The New Zealand government has agreed to undertake a comprehensive review of the resource management system. The review aims “to improve environmental outcomes and enable better and timely urban and other development within environmental limits”. The Cabinet papers setting out the scope and process for the review and the terms of reference for the panel are available on the Ministry for the Environment website.
As per the terms of reference, the review has a dual focus: improving outcomes for the natural environment and improving urban and other development outcomes. The underlying causes of poor outcomes are wide ranging: the legislation, the ways it has been implemented and how the institutions are arranged. In seeking to improve these outcomes, the review will need to ensure provisions for central and local government decision-making, iwi/Māori and broader public involvement are fit for purpose.
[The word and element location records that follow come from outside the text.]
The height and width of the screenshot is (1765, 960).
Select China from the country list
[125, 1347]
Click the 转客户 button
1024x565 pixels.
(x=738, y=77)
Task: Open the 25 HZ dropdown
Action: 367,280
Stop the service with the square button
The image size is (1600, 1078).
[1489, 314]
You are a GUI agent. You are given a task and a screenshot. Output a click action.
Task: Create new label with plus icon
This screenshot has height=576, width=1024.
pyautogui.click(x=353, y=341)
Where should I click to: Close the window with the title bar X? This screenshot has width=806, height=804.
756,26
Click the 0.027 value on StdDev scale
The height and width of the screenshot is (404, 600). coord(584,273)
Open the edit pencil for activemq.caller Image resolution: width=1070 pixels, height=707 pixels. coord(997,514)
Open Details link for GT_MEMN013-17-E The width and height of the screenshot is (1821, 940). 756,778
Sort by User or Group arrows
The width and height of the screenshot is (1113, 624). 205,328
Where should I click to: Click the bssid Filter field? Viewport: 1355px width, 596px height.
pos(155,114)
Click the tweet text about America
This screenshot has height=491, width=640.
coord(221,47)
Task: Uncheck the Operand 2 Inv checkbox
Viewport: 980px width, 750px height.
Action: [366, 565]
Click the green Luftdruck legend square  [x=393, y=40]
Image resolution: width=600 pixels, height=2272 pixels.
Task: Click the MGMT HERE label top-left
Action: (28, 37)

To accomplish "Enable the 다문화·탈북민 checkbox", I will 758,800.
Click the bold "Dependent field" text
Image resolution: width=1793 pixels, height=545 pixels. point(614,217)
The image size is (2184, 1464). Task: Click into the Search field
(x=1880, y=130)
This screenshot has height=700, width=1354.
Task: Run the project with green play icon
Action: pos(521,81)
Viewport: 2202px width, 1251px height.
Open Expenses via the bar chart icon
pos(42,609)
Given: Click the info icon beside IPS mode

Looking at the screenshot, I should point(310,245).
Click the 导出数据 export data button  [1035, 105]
The review is expected to resolve debate on key issues, including the possibility of separating statutory provision for land use planning from environmental protection of air, water, soil and biodiversity. It will consider a wide range of options, including whether important principles in the Resource Management Act 1991 (RMA) should be in a separate piece of legislation and apply more broadly across the resource management system. It will begin enabling a new role for spatial planning.
This paper starts a conversation about issues to be considered and addressed by the review and some initial thoughts on possible options. It seeks comments from stakeholders and iwi/Māori to inform the development of the panel’s proposals for reform.
The primary review deliverable is a final report due with the Minister for the Environment at the end of May 2020. There will be further engagement with stakeholders, iwi/Māori and the public on the development of the Government’s proposals for reform following the release of the final report.